* TASK DESCRIPTION:
All of the data, except its images, should be set down exactly as it appears.

(Stored items)
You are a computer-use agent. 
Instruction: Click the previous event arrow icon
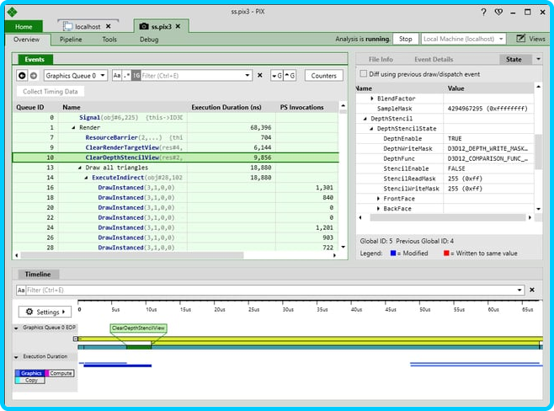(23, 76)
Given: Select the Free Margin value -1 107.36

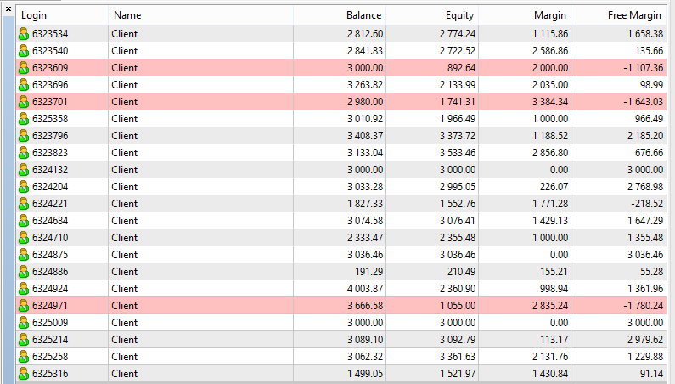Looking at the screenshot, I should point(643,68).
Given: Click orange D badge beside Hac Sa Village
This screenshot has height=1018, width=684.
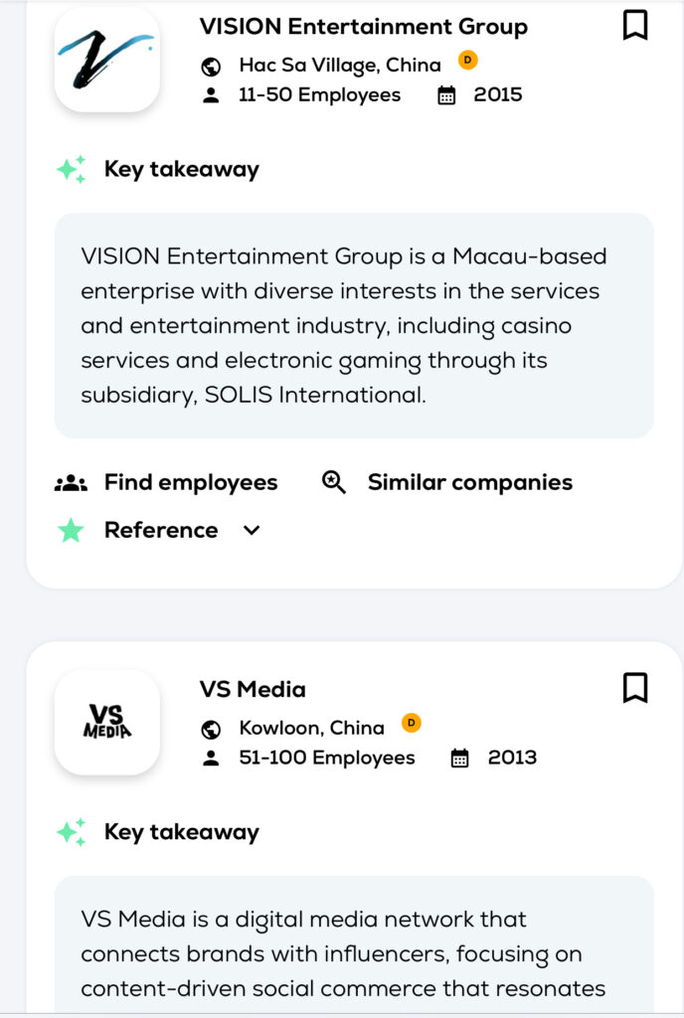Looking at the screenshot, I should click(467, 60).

* SOLUTION:
You are a computer-use agent. 
Instruction: Click the previous event arrow icon
(23, 76)
Given: Select the Free Margin value -1 107.36

Looking at the screenshot, I should point(643,68).
Given: Click orange D badge beside Hac Sa Village
This screenshot has height=1018, width=684.
Looking at the screenshot, I should click(467, 60).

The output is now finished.